We are inviting you to our first Ocean Seminar of this Summer Semester with Prof. Dr. Rakhyun Kim from Utrecht University speaking about “Insititutional Paralysis in the Anthropocene” on April 15th at 5 p.m. in the Multifunktionsraum A 205 in the Neues Institutsgebäude (NIG) at Universitätsstraße 7 or online here.

Prof. Dr. Elisabeth Röhrlich from the Department of History will act as a discussant and Dr. Arne Langlet-Uranüs will be moderating.
Abstract:
International environmental institutions are becoming more active yet less effective: outputs expand while outcomes lag. In this lecture, Prof. Kim unpacks this puzzle through the lens of institutional paralysis: a persistent incapacity of environmental institutions to act, adapt, or achieve stated objectives despite sustained procedural activity.

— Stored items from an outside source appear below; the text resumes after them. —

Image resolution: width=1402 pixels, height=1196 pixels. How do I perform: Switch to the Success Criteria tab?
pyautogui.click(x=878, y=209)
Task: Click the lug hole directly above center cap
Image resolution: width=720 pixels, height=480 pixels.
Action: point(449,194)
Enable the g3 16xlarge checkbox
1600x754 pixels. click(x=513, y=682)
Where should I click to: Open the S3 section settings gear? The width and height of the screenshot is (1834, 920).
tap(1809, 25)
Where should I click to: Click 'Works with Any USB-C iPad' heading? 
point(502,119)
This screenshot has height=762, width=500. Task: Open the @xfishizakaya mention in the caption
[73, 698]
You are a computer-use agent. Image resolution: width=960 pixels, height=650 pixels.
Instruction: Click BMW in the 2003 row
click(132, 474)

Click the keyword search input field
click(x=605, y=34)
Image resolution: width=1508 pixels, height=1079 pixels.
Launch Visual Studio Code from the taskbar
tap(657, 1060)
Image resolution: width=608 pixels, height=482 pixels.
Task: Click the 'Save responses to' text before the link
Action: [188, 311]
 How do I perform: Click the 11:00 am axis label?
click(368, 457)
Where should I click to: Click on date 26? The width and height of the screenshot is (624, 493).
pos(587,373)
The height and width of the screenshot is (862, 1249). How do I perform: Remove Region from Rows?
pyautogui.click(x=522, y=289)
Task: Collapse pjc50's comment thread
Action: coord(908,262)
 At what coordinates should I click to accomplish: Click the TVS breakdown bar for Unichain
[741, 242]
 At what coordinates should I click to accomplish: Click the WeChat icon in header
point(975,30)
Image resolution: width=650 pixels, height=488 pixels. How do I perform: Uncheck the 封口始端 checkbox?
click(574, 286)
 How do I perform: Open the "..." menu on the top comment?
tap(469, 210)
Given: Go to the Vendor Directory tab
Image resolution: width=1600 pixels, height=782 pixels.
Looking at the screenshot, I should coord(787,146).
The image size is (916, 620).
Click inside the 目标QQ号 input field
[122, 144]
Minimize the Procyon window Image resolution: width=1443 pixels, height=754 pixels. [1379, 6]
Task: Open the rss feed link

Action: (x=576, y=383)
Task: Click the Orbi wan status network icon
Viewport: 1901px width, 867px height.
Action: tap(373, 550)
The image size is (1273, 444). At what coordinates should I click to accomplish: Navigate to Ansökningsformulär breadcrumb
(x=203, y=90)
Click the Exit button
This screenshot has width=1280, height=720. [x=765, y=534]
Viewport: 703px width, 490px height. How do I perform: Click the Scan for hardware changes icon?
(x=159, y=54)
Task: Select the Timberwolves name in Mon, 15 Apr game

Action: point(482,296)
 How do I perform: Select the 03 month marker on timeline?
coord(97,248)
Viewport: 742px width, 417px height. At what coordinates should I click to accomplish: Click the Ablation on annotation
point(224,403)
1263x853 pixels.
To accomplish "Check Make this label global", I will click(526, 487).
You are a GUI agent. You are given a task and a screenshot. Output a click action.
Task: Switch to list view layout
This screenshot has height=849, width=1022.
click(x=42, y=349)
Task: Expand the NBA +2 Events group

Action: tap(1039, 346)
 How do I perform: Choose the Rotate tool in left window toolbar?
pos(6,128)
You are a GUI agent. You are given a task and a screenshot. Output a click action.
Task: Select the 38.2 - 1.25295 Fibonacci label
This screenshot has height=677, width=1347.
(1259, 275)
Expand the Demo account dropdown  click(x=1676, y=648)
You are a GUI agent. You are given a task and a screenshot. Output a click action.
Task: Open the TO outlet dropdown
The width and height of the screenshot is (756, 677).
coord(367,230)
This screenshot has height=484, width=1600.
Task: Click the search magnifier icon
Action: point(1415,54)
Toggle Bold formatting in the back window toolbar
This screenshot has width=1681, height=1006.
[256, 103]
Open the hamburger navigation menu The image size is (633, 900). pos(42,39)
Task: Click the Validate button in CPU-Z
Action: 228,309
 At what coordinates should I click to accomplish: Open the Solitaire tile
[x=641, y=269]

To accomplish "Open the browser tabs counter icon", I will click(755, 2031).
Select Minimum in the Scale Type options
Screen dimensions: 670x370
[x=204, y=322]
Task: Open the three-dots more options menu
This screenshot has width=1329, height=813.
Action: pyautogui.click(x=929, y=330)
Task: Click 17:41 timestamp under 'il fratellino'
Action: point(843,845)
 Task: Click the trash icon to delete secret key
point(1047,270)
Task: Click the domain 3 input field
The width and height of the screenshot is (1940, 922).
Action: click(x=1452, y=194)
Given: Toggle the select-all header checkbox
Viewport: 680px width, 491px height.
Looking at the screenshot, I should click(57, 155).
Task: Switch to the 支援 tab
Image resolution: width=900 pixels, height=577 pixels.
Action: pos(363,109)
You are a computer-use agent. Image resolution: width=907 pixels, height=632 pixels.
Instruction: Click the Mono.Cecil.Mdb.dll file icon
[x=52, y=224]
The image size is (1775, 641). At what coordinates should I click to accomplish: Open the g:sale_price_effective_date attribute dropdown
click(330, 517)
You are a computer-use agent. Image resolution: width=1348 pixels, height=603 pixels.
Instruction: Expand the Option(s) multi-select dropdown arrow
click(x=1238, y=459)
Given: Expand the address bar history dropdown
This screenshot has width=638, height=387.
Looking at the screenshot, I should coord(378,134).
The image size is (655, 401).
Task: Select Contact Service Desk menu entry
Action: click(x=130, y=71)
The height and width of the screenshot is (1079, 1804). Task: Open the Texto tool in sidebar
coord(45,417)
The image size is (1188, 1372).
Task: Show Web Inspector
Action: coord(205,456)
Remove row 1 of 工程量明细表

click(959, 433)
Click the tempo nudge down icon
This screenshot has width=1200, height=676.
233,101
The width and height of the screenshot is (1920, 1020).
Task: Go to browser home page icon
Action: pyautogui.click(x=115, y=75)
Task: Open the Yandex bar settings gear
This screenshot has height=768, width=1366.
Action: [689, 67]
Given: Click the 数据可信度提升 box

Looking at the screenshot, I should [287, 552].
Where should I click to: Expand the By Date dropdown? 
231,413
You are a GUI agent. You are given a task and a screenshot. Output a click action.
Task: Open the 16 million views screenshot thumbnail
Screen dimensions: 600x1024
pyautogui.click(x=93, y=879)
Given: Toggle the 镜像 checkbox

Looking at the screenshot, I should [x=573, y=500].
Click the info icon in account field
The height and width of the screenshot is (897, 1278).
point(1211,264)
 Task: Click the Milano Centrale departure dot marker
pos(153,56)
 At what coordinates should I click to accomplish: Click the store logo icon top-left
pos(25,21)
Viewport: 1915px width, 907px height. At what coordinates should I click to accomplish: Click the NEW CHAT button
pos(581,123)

He argues that paralysis is not simply a matter of weak political will or inadequate funding. It emerges when environmental problems accumulate and interact faster than institutional capacity, and cross-institutional coordination, can scale.
He also outlines practical ways to diagnose paralysis and intervene, from survey-based warning signals to system-level reforms, incentive realignment, and, in some cases, the difficult question of retiring institutional “zombies” that occupy space while doing net harm.